See Figures 5, 6, 7, 8 and 9

The headlights must be properly aimed to provide the best, safest road illumination. The lights should be checked for proper aim and adjusted as necessary. Certain state and local authorities have requirements for headlight aiming; these should be checked before adjustment is made.


CAUTION
About once a year, when the headlights are replaced or any time front end work is performed on your vehicle, the headlight should be accurately aimed by a reputable repair shop using the proper equipment. Headlights not properly aimed can make it virtually impossible to see and may blind other drivers on the road, possibly causing an accident. Note that the following procedure is a temporary fix, until you can take your vehicle to a repair shop for a proper adjustment.

Headlight adjustment may be temporarily made using a wall, as described below, or on the rear of another vehicle. When adjusted, the lights should not glare in oncoming car or truck windshields, nor should they illuminate the passenger compartment of vehicles driving in front of you. These adjustments are rough and should always be fine-tuned by a repair shop which is equipped with headlight aiming tools. Improper adjustments may be both dangerous and illegal.

For most of the vehicles covered by this information, horizontal and vertical aiming of each sealed beam unit is provided by two adjusting screws which move the retaining ring and adjusting plate against the tension of a coil spring. There is no adjustment for focus; this is done during headlight manufacturing.

Because the composite headlight assembly is bolted into position, no adjustment should be necessary or possible. Some applications, however, may be bolted to an adjuster plate or may be retained by adjusting screws. If so, follow this procedure when adjusting the lights, BUT always have the adjustment checked by a reputable shop.

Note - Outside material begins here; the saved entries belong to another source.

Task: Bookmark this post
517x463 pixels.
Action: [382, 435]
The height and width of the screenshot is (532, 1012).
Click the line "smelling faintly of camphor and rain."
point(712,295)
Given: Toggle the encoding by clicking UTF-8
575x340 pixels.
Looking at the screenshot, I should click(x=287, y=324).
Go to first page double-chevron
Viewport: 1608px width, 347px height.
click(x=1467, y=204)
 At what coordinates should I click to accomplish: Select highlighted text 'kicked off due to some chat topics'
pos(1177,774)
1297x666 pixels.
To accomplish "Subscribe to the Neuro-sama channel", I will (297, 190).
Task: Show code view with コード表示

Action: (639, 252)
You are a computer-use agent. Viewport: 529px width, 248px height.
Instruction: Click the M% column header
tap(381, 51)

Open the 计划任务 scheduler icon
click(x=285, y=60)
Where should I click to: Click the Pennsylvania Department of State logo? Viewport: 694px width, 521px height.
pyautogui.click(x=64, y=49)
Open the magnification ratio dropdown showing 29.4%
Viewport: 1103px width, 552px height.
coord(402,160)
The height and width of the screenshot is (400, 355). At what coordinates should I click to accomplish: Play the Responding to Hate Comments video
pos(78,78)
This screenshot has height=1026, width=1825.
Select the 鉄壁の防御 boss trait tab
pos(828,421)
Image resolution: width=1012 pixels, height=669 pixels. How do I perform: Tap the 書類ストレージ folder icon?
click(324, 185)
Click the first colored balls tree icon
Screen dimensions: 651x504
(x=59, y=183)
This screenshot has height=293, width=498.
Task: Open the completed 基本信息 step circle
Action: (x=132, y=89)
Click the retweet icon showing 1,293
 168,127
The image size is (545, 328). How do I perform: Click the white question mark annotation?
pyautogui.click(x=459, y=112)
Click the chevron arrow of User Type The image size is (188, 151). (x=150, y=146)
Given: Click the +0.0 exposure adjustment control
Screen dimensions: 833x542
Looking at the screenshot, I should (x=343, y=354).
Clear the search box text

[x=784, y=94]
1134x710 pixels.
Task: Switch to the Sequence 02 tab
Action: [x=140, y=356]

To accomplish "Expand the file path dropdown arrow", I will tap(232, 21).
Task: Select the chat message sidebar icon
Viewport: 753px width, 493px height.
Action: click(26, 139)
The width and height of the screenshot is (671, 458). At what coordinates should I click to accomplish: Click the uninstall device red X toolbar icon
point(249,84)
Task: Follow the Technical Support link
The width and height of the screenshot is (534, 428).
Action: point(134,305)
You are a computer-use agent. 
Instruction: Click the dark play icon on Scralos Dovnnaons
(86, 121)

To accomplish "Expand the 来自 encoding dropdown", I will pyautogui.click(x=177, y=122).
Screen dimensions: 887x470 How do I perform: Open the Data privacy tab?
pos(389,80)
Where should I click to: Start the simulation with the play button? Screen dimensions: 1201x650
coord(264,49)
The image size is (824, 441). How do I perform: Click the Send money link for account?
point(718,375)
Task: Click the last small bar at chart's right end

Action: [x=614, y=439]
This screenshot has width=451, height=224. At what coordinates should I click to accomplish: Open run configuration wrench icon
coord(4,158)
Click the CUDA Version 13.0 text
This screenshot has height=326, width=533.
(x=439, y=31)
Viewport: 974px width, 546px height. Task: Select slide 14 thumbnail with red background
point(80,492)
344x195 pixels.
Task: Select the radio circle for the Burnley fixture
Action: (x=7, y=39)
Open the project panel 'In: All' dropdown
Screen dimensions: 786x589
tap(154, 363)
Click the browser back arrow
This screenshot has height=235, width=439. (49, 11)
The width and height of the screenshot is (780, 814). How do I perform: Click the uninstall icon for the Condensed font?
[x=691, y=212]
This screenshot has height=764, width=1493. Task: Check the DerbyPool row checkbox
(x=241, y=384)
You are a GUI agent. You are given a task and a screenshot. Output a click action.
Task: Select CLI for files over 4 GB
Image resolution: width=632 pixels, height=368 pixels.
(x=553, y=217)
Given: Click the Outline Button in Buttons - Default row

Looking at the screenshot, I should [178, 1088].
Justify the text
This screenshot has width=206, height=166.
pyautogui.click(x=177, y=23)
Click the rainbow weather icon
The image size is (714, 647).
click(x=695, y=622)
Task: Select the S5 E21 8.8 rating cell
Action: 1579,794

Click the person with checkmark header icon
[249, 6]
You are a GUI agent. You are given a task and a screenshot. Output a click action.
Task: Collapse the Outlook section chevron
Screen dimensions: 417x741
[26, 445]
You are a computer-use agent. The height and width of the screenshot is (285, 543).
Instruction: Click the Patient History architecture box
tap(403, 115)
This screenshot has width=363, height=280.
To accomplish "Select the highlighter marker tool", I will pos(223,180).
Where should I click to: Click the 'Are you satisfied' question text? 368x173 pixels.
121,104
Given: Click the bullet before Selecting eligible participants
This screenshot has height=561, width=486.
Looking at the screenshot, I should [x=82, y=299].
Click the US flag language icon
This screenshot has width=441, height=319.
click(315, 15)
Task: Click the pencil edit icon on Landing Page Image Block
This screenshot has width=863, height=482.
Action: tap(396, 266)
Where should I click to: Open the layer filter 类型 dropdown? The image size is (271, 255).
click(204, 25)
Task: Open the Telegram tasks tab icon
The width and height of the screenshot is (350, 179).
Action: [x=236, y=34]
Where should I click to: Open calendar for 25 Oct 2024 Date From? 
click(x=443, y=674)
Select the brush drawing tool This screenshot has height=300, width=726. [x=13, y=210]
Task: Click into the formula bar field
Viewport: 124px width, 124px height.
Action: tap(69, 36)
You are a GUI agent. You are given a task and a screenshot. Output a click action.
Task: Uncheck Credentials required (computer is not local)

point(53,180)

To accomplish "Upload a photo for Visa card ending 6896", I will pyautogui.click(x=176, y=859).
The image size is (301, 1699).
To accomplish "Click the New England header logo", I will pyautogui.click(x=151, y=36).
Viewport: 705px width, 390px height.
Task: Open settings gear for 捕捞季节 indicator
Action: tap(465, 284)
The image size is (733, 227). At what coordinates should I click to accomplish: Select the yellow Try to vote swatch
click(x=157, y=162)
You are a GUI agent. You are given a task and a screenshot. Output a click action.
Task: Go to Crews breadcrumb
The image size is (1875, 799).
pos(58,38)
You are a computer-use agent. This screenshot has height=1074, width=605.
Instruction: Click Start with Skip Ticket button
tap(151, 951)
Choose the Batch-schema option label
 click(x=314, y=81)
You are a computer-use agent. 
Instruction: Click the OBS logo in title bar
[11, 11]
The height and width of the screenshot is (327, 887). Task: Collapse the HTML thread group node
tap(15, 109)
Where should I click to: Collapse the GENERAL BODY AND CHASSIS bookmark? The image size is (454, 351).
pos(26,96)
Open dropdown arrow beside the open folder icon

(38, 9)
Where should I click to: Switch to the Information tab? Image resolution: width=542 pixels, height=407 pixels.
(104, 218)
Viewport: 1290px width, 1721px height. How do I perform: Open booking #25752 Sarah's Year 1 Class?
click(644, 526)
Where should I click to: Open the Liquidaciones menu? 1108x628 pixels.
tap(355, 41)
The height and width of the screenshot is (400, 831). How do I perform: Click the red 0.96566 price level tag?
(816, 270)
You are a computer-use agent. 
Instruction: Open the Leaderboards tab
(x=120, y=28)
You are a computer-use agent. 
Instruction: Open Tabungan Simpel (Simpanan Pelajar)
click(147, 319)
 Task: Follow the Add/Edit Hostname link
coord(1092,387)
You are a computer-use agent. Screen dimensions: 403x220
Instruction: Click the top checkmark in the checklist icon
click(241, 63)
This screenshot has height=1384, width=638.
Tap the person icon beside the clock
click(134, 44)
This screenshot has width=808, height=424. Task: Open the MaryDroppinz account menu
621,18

Before removing the headlight bulb or disturbing the headlamp in any way, note the current settings in order to ease headlight adjustment upon reassembly. If the high or low beam setting of the old lamp still works, this can be done using the wall of a garage or a building:

  1. Park the vehicle on a level surface, with the fuel tank about 1 / 2 full and with the vehicle empty of all extra cargo (unless normally carried). The vehicle should be facing a wall which is no less than 6 feet (1.8m) high and 12 feet (3.7m) wide. The front of the vehicle should be about 25 feet from the wall.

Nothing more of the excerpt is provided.